Try it => Below are some entries. Copy each line that holds the string "navigation".

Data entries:
::::::::

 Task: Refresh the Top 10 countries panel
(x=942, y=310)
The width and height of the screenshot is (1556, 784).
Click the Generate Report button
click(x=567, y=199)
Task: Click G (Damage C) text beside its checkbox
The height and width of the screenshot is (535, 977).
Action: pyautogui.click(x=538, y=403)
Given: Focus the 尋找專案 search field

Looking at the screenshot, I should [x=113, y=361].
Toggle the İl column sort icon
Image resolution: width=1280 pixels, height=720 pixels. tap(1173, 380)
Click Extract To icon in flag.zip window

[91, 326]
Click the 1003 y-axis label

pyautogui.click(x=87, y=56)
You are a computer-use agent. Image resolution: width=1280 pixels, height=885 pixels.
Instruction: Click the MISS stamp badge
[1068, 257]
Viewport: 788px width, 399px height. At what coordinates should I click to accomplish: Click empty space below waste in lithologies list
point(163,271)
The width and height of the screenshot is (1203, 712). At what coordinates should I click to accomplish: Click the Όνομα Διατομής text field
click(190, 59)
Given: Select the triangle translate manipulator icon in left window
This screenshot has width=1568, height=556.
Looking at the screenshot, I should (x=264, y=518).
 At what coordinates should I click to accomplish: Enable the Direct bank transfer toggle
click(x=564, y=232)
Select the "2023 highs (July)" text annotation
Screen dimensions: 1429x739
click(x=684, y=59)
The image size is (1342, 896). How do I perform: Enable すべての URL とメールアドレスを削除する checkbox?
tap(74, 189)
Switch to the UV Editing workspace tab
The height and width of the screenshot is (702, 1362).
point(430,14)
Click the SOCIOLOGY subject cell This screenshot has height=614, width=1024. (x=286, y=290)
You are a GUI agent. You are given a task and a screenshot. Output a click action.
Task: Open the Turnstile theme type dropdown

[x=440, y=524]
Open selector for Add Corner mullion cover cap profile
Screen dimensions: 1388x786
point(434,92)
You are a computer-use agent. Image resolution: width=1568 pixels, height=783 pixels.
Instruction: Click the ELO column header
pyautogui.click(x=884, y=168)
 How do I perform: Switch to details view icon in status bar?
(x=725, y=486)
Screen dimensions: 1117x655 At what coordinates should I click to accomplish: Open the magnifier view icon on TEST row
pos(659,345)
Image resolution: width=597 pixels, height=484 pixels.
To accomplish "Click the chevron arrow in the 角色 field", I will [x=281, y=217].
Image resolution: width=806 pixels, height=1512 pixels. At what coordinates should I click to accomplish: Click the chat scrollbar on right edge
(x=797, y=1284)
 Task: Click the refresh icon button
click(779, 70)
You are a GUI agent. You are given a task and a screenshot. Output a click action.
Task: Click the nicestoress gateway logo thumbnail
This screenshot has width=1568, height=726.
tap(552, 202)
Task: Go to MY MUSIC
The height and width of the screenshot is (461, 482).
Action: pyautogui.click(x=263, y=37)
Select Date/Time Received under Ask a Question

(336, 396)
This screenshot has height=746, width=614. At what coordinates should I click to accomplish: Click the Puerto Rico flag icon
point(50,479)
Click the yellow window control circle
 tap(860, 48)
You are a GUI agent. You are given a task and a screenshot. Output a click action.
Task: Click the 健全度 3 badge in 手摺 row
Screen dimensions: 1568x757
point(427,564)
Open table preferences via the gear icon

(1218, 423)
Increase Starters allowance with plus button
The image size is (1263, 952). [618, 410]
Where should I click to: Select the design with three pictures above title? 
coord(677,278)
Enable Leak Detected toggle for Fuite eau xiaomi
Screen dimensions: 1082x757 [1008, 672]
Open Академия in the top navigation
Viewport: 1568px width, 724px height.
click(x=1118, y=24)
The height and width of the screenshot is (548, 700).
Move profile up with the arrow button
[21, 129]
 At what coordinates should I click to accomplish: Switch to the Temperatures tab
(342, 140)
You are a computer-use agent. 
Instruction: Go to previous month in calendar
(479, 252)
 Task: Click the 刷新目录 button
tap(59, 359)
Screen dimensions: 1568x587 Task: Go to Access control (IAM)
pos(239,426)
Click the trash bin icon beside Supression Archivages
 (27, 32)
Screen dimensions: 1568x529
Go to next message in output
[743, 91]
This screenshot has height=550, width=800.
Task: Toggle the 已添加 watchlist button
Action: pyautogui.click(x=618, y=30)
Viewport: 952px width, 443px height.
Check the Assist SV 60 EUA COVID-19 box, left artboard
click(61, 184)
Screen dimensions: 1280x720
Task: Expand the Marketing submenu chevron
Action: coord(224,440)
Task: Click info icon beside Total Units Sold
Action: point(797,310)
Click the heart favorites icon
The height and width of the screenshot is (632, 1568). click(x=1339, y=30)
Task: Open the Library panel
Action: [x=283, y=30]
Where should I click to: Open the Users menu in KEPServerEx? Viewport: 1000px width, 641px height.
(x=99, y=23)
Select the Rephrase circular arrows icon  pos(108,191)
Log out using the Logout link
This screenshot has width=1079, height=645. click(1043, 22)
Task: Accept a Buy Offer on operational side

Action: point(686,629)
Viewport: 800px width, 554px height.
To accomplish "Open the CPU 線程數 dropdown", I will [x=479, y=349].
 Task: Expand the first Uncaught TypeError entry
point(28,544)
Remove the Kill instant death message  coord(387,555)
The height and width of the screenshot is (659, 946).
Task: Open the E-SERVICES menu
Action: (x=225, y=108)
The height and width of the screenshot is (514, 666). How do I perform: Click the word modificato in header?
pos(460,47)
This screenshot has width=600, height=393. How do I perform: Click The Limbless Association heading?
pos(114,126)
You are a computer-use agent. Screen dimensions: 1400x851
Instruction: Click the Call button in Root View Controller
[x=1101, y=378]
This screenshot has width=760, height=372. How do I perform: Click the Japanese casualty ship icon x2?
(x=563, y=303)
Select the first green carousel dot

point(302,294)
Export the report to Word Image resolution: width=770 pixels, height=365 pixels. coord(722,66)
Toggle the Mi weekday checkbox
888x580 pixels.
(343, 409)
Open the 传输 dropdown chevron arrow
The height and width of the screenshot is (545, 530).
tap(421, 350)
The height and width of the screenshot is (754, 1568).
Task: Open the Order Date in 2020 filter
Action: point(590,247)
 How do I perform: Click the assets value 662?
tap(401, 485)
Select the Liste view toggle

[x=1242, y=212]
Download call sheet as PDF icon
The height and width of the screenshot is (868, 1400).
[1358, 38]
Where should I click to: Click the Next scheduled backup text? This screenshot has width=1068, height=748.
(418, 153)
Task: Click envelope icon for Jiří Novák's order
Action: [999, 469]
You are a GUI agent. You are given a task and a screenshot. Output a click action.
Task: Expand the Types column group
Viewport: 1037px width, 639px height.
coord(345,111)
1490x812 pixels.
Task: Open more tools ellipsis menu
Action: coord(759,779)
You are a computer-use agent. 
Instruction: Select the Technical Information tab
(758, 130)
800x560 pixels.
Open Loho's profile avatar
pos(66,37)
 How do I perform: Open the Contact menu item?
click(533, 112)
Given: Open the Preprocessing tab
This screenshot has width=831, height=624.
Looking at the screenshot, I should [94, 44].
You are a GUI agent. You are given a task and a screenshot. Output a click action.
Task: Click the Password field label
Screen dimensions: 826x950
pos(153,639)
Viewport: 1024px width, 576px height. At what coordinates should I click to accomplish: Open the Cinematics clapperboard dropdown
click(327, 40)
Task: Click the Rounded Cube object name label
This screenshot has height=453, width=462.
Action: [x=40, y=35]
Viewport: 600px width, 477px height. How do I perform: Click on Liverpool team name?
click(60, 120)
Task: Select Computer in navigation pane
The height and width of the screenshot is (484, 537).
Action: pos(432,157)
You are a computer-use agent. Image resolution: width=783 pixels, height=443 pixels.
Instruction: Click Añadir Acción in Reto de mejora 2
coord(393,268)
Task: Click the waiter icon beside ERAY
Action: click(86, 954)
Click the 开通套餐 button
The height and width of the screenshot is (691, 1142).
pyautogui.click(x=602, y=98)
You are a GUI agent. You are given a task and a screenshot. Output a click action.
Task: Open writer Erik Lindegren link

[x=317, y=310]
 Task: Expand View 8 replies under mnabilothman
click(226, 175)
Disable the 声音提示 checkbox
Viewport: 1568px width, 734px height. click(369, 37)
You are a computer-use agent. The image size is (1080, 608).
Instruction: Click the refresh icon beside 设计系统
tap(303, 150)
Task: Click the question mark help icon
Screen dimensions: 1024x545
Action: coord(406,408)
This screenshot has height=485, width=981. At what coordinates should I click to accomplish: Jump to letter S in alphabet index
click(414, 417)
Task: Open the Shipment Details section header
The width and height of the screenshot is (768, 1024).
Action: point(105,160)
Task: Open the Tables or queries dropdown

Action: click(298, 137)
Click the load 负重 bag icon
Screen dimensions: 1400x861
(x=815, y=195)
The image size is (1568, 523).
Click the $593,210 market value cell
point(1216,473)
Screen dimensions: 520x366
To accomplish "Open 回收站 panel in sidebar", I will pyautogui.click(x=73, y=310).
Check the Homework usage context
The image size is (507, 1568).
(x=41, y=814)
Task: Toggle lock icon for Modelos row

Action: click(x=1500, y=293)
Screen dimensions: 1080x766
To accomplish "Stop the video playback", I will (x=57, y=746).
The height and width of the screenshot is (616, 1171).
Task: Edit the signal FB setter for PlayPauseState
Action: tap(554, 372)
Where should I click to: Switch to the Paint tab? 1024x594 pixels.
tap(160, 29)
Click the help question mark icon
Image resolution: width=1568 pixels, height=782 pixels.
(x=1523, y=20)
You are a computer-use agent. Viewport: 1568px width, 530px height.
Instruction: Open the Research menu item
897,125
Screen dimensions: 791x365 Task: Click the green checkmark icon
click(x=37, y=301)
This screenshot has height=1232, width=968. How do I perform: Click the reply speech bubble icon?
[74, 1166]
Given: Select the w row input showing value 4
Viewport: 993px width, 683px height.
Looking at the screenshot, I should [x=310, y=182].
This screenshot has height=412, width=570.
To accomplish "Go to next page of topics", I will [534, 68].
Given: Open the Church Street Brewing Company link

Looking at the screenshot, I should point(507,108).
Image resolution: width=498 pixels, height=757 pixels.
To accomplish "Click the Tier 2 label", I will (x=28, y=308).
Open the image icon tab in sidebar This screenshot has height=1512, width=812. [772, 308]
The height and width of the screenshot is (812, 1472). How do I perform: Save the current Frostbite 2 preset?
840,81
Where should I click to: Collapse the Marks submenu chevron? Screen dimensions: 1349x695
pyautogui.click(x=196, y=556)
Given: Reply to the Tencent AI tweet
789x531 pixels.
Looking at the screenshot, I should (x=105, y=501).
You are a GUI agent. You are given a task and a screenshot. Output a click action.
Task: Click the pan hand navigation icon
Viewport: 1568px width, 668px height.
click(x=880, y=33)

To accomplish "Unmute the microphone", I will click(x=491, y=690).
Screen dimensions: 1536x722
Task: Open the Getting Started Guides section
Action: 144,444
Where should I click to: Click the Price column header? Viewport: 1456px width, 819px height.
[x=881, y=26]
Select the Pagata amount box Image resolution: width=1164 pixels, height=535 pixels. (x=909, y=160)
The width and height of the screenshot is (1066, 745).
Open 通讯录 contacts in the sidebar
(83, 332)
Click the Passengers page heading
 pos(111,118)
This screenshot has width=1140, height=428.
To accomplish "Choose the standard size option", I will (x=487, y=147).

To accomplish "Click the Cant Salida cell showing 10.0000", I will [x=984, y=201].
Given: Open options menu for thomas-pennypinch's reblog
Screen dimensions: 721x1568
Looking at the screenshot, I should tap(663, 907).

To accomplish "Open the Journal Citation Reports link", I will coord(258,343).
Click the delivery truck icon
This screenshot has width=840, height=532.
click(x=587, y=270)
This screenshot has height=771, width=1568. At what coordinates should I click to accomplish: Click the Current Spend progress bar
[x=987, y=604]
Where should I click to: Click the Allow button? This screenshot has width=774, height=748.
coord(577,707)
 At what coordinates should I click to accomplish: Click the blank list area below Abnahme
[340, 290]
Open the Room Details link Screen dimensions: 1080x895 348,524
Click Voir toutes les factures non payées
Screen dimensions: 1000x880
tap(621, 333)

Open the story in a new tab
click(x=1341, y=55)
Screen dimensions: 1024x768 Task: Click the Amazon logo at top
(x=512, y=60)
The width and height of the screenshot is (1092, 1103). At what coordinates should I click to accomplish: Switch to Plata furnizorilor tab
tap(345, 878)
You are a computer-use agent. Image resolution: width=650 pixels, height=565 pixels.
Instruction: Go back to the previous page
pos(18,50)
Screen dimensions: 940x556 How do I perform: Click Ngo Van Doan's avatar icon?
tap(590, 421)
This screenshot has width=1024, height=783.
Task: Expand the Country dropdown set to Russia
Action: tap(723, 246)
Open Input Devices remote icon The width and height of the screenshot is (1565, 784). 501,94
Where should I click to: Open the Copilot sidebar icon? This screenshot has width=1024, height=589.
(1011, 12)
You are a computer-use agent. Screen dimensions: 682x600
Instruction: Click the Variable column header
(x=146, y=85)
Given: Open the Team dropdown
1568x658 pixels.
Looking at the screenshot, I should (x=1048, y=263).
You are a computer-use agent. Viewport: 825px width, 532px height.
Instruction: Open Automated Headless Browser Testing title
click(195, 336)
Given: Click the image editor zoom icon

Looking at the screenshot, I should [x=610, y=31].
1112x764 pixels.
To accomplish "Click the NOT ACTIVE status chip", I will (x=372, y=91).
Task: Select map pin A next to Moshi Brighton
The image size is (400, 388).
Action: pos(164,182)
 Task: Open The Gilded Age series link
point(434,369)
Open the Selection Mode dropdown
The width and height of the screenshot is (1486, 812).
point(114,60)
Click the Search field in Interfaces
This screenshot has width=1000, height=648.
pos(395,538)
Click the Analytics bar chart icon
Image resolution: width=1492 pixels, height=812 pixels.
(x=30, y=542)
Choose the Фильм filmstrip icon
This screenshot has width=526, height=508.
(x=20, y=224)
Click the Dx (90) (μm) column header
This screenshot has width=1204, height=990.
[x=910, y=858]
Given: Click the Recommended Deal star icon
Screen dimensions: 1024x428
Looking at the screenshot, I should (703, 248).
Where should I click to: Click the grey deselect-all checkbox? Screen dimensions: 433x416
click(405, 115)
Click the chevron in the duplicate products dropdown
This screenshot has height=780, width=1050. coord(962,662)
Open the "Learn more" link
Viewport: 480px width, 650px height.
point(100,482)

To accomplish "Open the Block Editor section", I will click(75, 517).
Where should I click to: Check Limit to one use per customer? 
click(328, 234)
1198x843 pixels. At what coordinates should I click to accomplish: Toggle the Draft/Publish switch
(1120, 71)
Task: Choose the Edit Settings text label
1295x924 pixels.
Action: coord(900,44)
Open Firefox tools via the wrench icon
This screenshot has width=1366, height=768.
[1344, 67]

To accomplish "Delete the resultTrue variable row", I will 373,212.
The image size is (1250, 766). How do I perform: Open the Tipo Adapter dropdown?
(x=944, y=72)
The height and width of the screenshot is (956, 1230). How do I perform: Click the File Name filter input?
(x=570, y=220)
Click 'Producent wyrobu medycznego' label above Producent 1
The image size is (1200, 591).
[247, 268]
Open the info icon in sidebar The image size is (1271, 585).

::::::::

Expected answer =>
Open Академия in the top navigation
Task: Select Computer in navigation pane
Task: Click the pan hand navigation icon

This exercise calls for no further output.